本大会のテーマは、「環境への適応、現場への適用」です。赤ちゃんという存在は、皆、生まれ出る環境へと適応していかねばならない存在です。それは定型的な発達をたどる赤ちゃんも非定型的な発達をたどる赤ちゃんも同じことでしょう。いずれも懸命に生きていこうとする結果として環境への適応があります。
この「環境への適応」ということを考えたく本大会ではシンポジウムと公開講演会を企画しております。シンポジウムでは、脳の発達と可塑性を考えるため早稲田大学の杉田陽一先生をはじめとする複数のパネリストによる発表と討論を企画しております。また公開シンポジウムでは、チンパンジーの研究に長年取り組みその親子の関係にも詳しい京都大学霊長類研究所の松沢哲郎先生にご講演をお願いしております。図らずとも両企画は発達と進化をキーワードとする企画となっております。
生まれ出た赤ちゃんが環境を生き抜くために適応していこうとする姿は、ある生物が環境の中で生存した結果として1つの種が誕生していく過程と重ね合わせることができるかもしれません。個体発生といい系統発生といいそれは1つの発生=genesisであるわけです。
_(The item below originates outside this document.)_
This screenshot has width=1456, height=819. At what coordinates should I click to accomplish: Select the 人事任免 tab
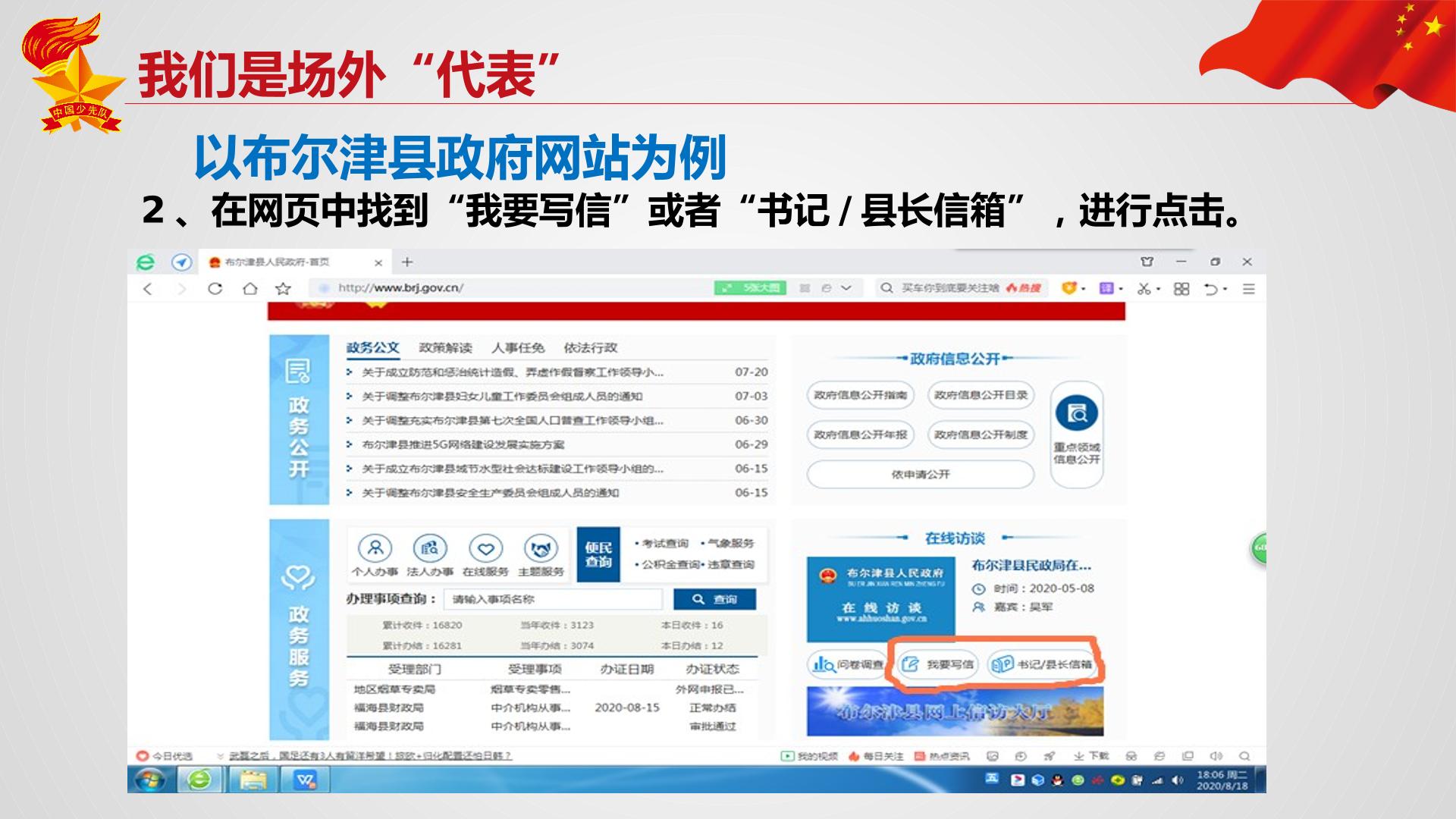click(x=518, y=348)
本大会のアカデミックな側面として、この「適応」とは何か、ということを考えていく機会にしていただければ大会運営委員としてありがたいと存じます。
ただし、赤ちゃん学会は単なる基礎的な学術研究会にとどまるものではありません。「赤ちゃん学」という1つのdiscipline=研究領域とは、病院、学校、保育園、幼稚園、療育施設といった「現場」に適用されsurviveすることで、はじめてその1つのサイクルが完結するものと信じております。学会の構成メンバーである保育士さん、看護師さん、心理士さんたちを含めた現場の方々の感覚こそが、赤ちゃん学会の方向性を決めてきたことも間違いないことかと考えます。本大会ではこの点も強調すべく、「現場への適用」というテーマもあわせて設定させていただきました。基礎と臨床、あるいは実験室と現場といった双方の両輪をもって、本大会が実りあるものとなることを希望しつつ、そのお手伝いに専心したいと存じます。